L’humilité de Jésus ne se borne pas à des déclarations, elle passe dans les faits et s’appelle l’obéissance. Cette obéissance de Jésus à son Père se révèle à nous, toujours égale à elle-même, dans les petites comme dans les grandes occasions ; dans la douce patience qu’il met à accepter les épreuves journalières que lui apporte la condition matérielle et sociale qui lui est faite, aussi bien que dans l’indomptable courage avec lequel il traverse les grandes heures de la lutte ; dans le filial abandon avec lequel il attend de son Père le plan, en apparence si incohérent, de chacune de ses journées, aussi bien que dans la soumission entière qu’il montre en marchant au devant du sacrifice suprême. « Ma nourriture, dit-il, est de faire la volonté de mon Père qui est aux cieux. » Qui oserait le démentir ? Nous ne reviendrons pas sur les moments où l’obéissance de Jésus ressort avec le plus d’évidence ; nous ne rappellerons pas Gethsémané. Nous avons envisagé, au point de vue de l’amour de Jésus, les luttes qu’il eut à soutenir ; nous pourrions les reprendre à celui de son obéissance. Son triomphe est aussi bien celui de l’absolue piété que celui de la miséricorde absolue ; nous nous trompons, il serait plutôt encore celui de l’absolue piété. « Dieu a tant aimé le monde, qu’il a donné son Fils au monde, » dit Jésus en mettant la main à la charrue, et au soir de sa journée, il s’écrie encore : « Que ta volonté soit faite, et non la mienne ! » Ce n’est pas la charité de Jésus qui détermine son obéissance, c’est son obéissance qui détermine sa charité. Ce n’est point parce qu’il aime ses frères qu’il est un avec Dieu, c’est parce qu’il est un avec Dieu qu’il aime ceux que Dieu lui a donnés : « Comme le Père m’a aimé, dit-il, ainsi je vous ai aimés. » D’ailleurs, à quoi bon distinguer ? Ici nous sommes au centre, ou, si l’on veut, au sommet commun où toutes les lignes se rencontrent. Obéir à Dieu et se donner au hommes, c’est une seule et même chose, l’absolue piété est en même temps l’absolue charité. Dire que Jésus est le vrai Fils de Dieu, vivant parmi les hommes, et dire qu’il est, par son amour absolu, le sauveur de l’humanité, c’est rendre, en un pléonasme sublime, tout le caractère de Jésus.

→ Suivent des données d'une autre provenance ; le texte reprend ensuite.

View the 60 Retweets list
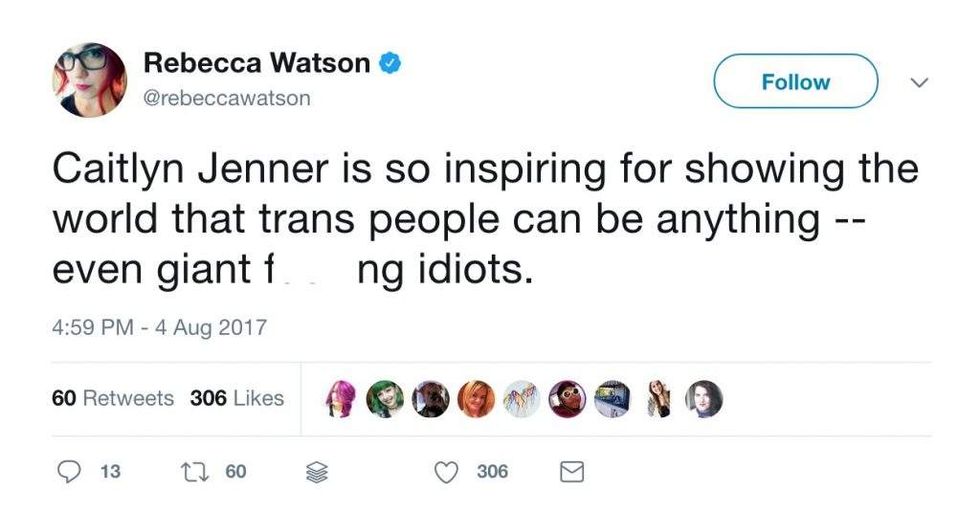Image resolution: width=980 pixels, height=514 pixels. click(x=112, y=398)
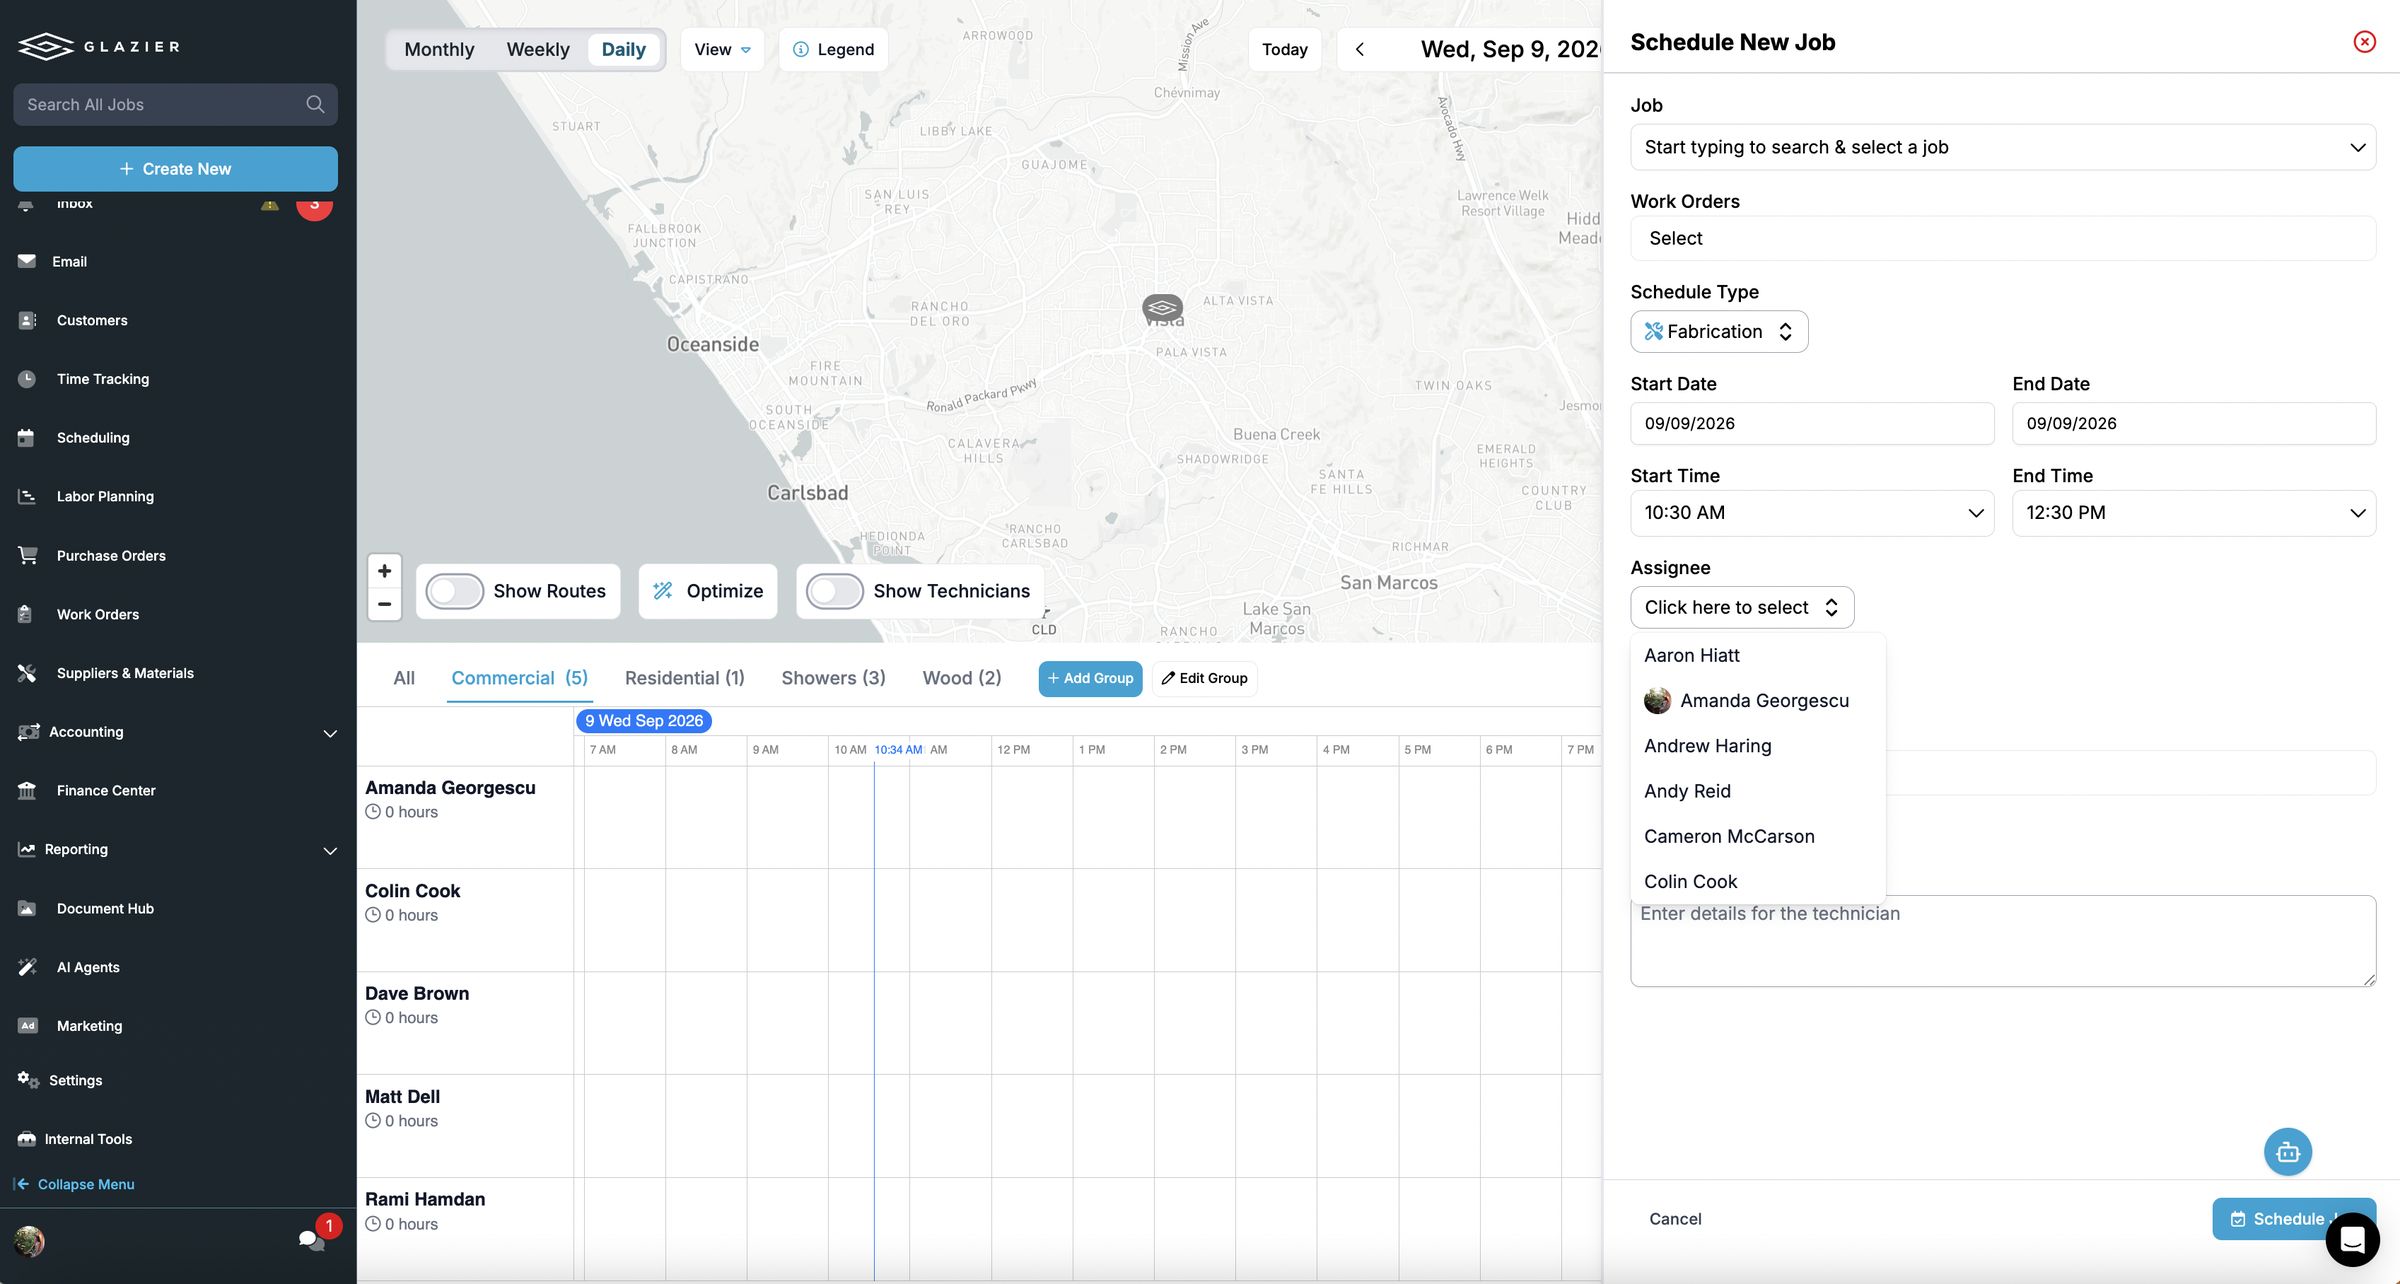
Task: Click the Purchase Orders cart icon
Action: pos(27,555)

Mais ce n’est pas seulement par le côté de la dépendance que Jésus nous présente son union avec Dieu. Cette union est réelle ; Jésus n’est point le serviteur, il est le Fils de Dieu. Il dit, en parlant de Dieu, mon Père, dans un sens évidemment spécial (Matthieu 11.27 ; Luc 10.22) ; il se déclare un avec Dieu (Jean 10.30) ; il ose dire nous, en parlant de Dieu et de lui (Jean 14.23), et cette parole inouïe, qui de la part de tout autre nous choquerait comme un épouvantable blasphème, nous semble si naturelle dans sa bouche, que nous songeons à peine à la relever : « Tout ce qui est à moi est à toi, » dit-il à son Père, et il ne craint pas d’ajouter : « Tout ce qui est à toi est à moi » (Jean 17.10). A lui appartient, à ce titre, et le droit de grâce (Luc 5.20), et le jugement sur les hommes (Matthieu 25.31), et la vie (Jean 5.26), et la royauté sur la nature (Marc 4.41), et cette royauté éternelle des âmes, plus glorieuse encore, et qui est, peut-être, la manifestation la plus authentique de sa réelle divinité.